Published: 7 January 2009

Abstract

Background

Atypical fibroxanthoma (AFX) histologically mimics high-grade sarcoma in the skin, although it follows a benign clinical course. AFX occurs in the sun-exposed skin and for this reason, an association with ultraviolet light has long been suspected. Bax and Gadd45 are p53 effector proteins. Bax is a programmed cell death protein and belongs to the Bcl-2 family. Gadd45 is a multifunctional DNA damage-inducible gene associated with the process of DNA damage.

Methods

Immunohistochemical expression of Bax was analyzed in 7 cases of AFX, and in 7 cases of benign fibrous histiocytoma (BFH) used as a comparison.
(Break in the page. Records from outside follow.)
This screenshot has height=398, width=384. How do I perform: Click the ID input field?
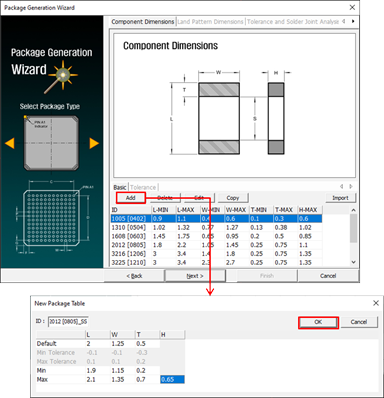click(x=68, y=322)
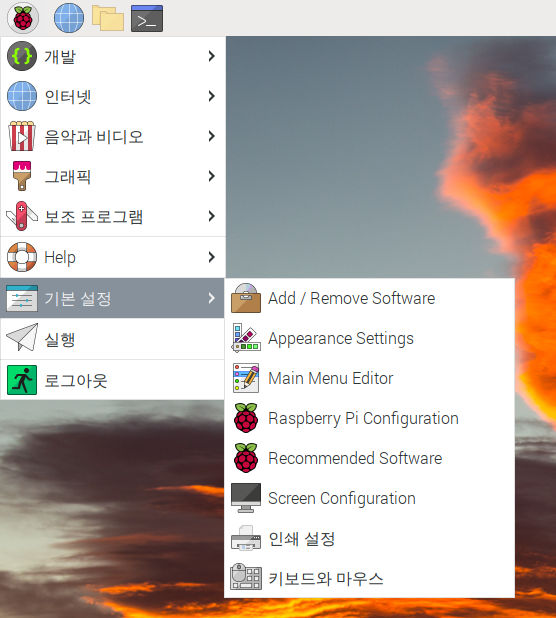Expand the 음악과 비디오 submenu arrow
This screenshot has width=556, height=618.
212,136
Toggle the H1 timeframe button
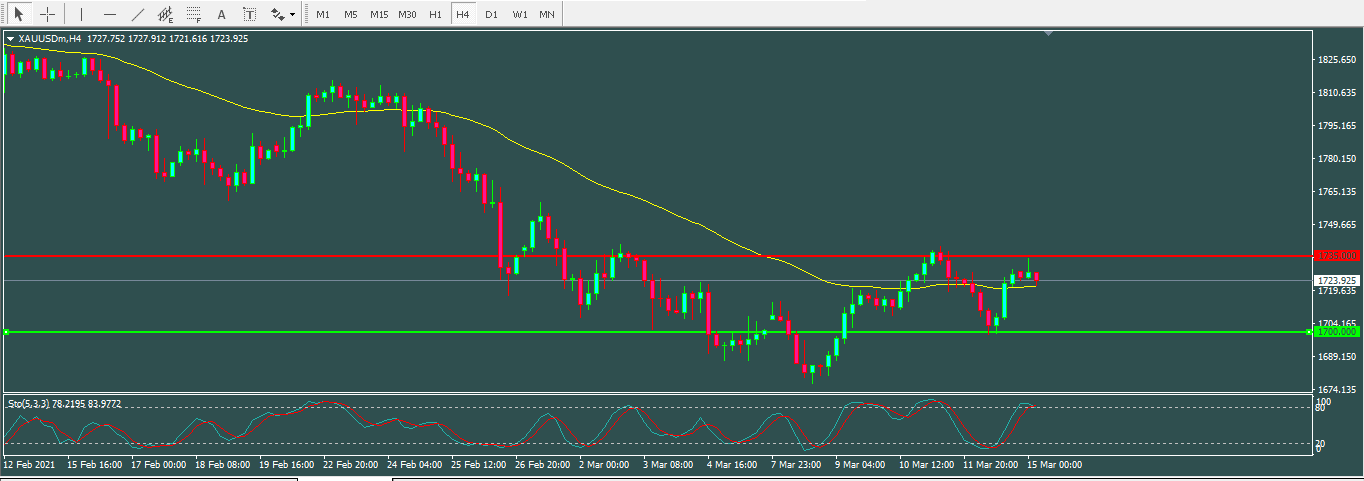 pyautogui.click(x=435, y=14)
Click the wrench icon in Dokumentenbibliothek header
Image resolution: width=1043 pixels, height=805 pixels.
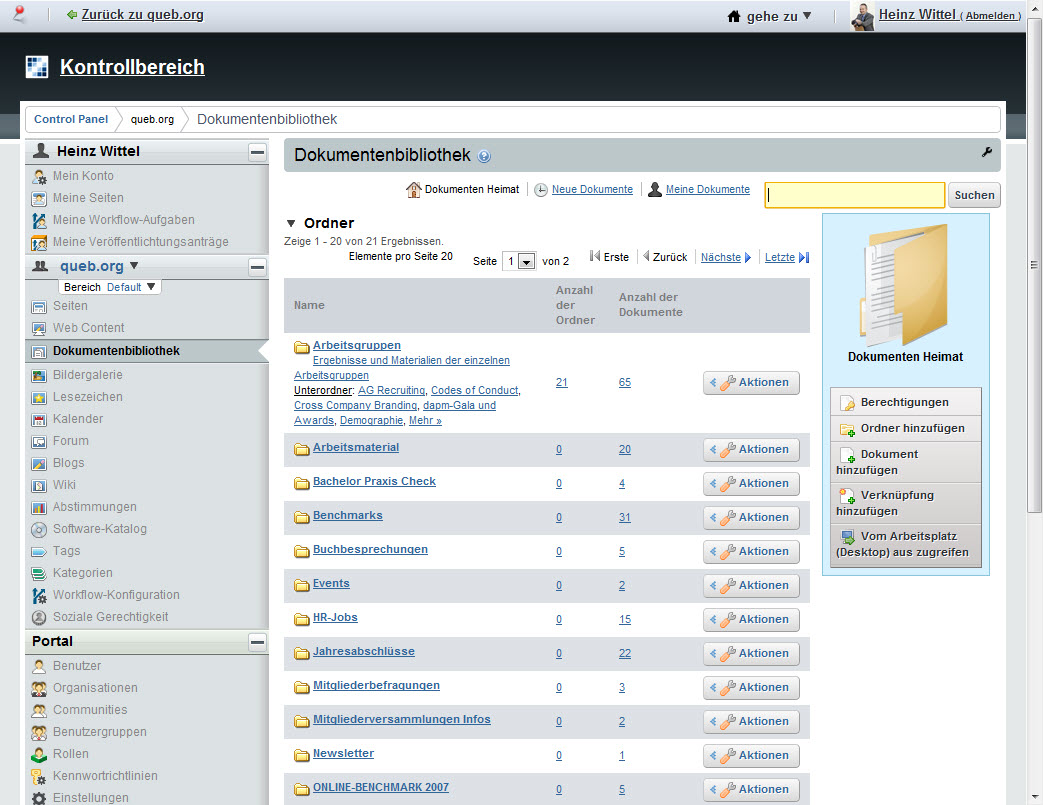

The expression pattern of Bax was compared to previously reported p53 and Gadd45 expressions in a correspondent series. Mutation of the Gadd45 gene at exon 4 was also analyzed in AFX.

Results

AFX and BFH showed immunoreactivities respectively for Bax (3/7, 0/7), Gadd45 (4/7, 1/7) and p53 (2/7, 0/7). There was no exact correlation between p53 expression and Bax or Gadd45 expression. However, the pattern of expression between Bax and Gadd45 was also the same, with the exception of one case. No mutation of the Gadd45 gene at exon 4 was observed in a series of 6 AFX cases where DNA was available (0/6).

Conclusion

These results suggest a possible association between Bax and Gadd45 in AFX, and may refute any possibility of dysfunction of Gadd45 in terms of gene mutation, at least at exon 4 of the Gadd45 gene.